XXIII - Erador

1.3K 217 20
                                    

Nous avons dû marcher des jours durant, sans nourriture et en buvant le peu d'eau que nous trouvions. L'eau trouble dans des flaques presque asséchées, de l'eau qui nous donnait mal au ventre et la nausée.

Mes lèvres et celles de mes amis sont desséchées. Nous sommes épuisés et ne dormons que sur une oreille la nuit. L'Ombre Obscure nous suit où que nous allons, elle ne s'exprime que peu mais ne nous attaque pas, par miracle.

Je ne cesse de me dire que nous avons donc là un espoir. Les Ténèbres sont-ils si nocifs ? Jamésy est revenu d'entre les morts et une Ombre Obscure censée être un monstre, semble être dotée d'une conscience et imite l'être humain. Cela laisse de l'espoir pour une reconstruction de notre Royaume. Mais pour que cela soit possible, je dois monter sur le trône et ne pas laisser la place à mon père.

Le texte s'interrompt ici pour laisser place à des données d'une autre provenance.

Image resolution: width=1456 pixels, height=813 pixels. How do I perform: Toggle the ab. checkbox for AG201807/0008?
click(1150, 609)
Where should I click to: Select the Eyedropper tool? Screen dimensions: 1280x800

Nous ne pouvons prendre le bateau, cela nécessiterait de faire une escale vers une autre Nation. Alors nous tentons tant bien que mal de survivre et de marcher aussi longtemps que nous le pouvons, sans chevaux ni ressources.

Erador est à deux mois de bateau, à pieds, cela prend environ deux mois et demi. Cela fait déjà environ huit semaine, bien que j'ai cessé de compter les jours. Nous avons rarement mangé, généralement des insectes que nous trouvions en creusant la terre, à tel point qu'aujourd'hui, cette terre noire est ancrée sous mes ongles sales et longs.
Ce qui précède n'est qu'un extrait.